#### Task statement
Copy out the lines of the records from the line containing "This screenshot has height=1097, width=1092." through the line containing "Action: (x=430, y=494)", both included, reproducing each one verbatim.

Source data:
-- Begin --
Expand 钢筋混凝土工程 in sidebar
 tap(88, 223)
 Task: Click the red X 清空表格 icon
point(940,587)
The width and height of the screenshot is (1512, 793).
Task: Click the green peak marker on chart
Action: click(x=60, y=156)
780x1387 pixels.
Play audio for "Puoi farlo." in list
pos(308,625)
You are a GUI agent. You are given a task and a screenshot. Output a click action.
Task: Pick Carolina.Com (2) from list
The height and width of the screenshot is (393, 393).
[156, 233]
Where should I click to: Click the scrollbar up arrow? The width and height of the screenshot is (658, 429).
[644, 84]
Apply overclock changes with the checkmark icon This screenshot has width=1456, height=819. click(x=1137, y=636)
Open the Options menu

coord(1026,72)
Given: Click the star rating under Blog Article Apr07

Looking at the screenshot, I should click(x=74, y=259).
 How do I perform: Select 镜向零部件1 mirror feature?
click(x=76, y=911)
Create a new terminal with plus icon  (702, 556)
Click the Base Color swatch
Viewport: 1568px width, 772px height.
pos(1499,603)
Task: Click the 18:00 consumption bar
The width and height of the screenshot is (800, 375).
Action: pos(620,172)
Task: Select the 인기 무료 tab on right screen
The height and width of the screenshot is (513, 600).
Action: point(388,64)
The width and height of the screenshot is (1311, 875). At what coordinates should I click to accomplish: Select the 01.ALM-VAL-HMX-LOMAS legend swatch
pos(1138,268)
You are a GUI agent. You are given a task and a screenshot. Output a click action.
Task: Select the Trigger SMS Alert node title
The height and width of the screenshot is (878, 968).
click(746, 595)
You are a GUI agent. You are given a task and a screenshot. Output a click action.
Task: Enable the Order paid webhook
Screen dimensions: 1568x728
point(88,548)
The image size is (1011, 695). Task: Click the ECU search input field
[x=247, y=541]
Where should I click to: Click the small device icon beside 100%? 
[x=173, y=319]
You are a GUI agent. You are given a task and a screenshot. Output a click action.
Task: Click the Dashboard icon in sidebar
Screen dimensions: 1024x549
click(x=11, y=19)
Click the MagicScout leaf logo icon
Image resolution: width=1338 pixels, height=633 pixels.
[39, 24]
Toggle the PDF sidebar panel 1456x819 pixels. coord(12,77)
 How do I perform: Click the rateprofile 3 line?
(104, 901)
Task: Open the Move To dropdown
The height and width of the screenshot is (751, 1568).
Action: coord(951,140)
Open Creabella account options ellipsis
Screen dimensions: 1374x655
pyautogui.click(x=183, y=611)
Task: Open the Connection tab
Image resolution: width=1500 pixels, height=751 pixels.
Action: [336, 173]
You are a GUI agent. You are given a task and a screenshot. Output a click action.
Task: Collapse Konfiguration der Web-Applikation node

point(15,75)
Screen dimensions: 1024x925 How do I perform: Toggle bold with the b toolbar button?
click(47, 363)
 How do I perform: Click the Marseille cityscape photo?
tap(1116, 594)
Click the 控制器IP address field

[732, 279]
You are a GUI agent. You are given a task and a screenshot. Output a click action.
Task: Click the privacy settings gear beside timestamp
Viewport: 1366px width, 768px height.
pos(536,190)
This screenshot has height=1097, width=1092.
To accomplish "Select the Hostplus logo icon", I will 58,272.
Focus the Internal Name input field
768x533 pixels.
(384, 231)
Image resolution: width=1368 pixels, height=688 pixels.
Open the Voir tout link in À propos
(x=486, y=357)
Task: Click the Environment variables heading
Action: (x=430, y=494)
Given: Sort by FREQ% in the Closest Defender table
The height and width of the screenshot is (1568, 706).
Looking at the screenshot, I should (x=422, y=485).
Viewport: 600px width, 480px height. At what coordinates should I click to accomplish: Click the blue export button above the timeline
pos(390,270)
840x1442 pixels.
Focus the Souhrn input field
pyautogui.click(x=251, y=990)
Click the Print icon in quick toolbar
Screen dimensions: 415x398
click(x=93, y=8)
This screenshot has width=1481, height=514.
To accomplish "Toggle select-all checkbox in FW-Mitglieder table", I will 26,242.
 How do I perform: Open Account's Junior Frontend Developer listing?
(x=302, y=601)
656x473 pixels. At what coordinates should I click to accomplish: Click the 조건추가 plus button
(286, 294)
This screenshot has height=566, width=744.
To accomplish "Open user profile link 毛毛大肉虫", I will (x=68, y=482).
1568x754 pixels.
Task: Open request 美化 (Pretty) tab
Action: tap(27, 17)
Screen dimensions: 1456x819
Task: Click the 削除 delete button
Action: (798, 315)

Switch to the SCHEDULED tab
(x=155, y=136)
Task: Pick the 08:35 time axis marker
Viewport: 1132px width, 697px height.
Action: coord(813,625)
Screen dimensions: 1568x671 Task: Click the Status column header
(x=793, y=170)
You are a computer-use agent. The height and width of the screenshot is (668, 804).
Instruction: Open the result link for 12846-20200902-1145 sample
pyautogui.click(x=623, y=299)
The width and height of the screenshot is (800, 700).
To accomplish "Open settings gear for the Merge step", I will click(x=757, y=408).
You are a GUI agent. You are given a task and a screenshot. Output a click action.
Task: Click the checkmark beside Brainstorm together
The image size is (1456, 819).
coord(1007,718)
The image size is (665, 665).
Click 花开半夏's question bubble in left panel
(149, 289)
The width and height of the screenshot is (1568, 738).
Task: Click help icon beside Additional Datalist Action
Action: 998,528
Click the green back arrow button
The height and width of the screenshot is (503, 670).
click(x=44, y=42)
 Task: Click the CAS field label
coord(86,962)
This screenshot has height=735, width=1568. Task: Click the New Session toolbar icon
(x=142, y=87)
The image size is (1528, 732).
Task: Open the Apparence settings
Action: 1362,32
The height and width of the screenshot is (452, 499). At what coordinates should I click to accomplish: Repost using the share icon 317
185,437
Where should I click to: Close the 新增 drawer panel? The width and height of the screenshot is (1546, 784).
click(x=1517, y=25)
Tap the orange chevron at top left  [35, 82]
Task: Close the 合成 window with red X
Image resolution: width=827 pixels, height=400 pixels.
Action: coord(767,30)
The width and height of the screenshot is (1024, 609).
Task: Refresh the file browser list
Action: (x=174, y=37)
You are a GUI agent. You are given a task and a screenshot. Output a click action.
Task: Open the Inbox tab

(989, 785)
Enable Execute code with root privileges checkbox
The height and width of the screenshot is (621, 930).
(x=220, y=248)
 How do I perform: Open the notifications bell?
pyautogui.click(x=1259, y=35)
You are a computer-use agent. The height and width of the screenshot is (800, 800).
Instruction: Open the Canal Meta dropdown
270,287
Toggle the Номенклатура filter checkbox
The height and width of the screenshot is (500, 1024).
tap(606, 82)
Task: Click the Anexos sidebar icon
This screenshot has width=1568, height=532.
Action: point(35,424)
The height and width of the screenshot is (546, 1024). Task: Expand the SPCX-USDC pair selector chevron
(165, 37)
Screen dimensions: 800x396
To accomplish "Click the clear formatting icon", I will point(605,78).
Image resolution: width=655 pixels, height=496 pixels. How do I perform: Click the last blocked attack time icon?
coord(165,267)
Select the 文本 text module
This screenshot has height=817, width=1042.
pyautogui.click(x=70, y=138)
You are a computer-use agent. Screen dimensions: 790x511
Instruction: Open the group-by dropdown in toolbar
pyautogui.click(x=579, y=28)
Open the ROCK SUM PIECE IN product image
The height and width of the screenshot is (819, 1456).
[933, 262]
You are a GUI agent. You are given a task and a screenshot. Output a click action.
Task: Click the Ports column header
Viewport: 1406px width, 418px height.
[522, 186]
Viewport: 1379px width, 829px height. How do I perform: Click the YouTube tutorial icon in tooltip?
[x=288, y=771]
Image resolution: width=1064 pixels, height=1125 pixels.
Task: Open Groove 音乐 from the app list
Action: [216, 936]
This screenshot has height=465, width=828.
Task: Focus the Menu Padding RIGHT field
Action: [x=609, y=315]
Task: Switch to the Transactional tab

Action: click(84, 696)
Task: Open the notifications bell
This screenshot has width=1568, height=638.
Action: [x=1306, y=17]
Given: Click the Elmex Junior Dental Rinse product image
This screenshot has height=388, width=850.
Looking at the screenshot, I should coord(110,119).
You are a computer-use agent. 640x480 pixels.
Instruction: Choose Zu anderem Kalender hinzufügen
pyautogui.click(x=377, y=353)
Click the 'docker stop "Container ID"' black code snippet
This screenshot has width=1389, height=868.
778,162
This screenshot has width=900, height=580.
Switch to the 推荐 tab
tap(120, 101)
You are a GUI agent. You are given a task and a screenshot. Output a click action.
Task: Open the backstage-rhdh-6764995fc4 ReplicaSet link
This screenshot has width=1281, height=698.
-- End --
#### Finished exercise
This screenshot has height=1097, width=1092.
To accomplish "Select the Hostplus logo icon", I will 58,272.
Focus the Internal Name input field
768x533 pixels.
(384, 231)
Image resolution: width=1368 pixels, height=688 pixels.
Open the Voir tout link in À propos
(x=486, y=357)
Task: Click the Environment variables heading
Action: (x=430, y=494)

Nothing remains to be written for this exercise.